*** AVAILABLE DATA ***

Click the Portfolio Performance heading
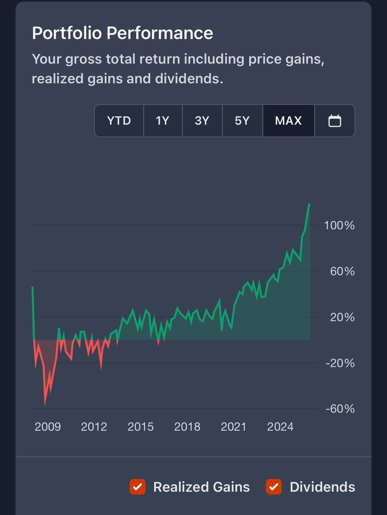Screen dimensions: 387x515 pyautogui.click(x=122, y=33)
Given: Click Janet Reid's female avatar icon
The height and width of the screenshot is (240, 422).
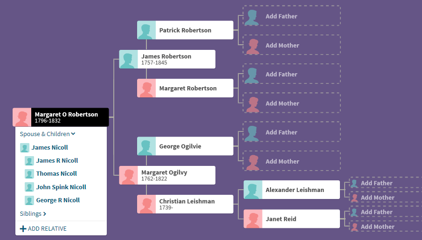Looking at the screenshot, I should click(253, 219).
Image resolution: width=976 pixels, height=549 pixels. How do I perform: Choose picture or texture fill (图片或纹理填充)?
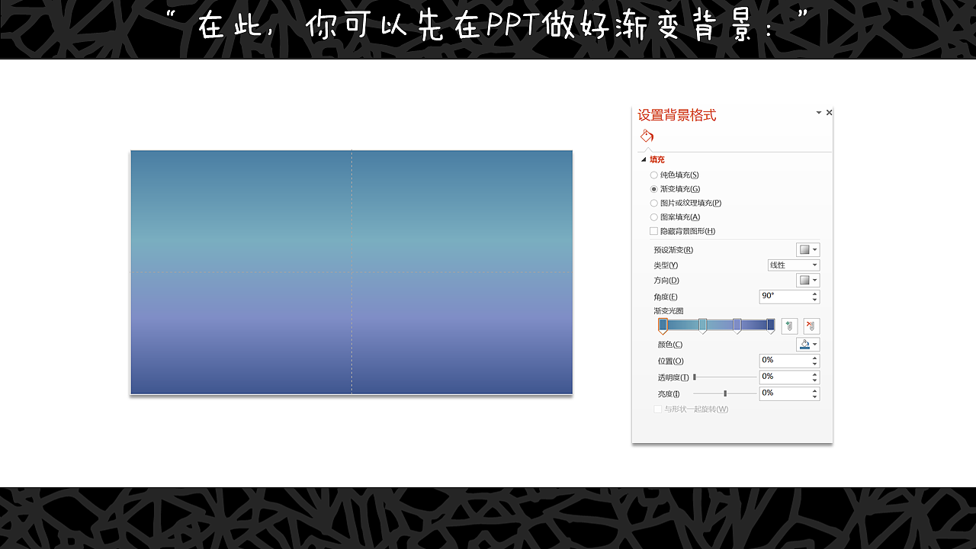[653, 203]
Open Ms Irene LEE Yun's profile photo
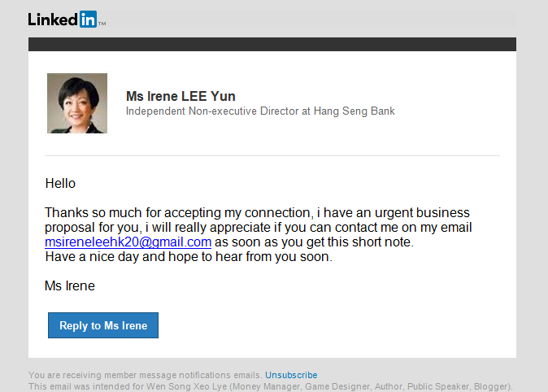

***

WHAT YOU NEED TO DO
Return the records above exactly, without the pictures.

ANSWER SPACE
Click the Portfolio Performance heading
Screen dimensions: 387x515 pyautogui.click(x=122, y=33)
Given: Click Janet Reid's female avatar icon
The height and width of the screenshot is (240, 422).
Looking at the screenshot, I should click(253, 219).
Image resolution: width=976 pixels, height=549 pixels. How do I perform: Choose picture or texture fill (图片或纹理填充)?
[653, 203]
Open Ms Irene LEE Yun's profile photo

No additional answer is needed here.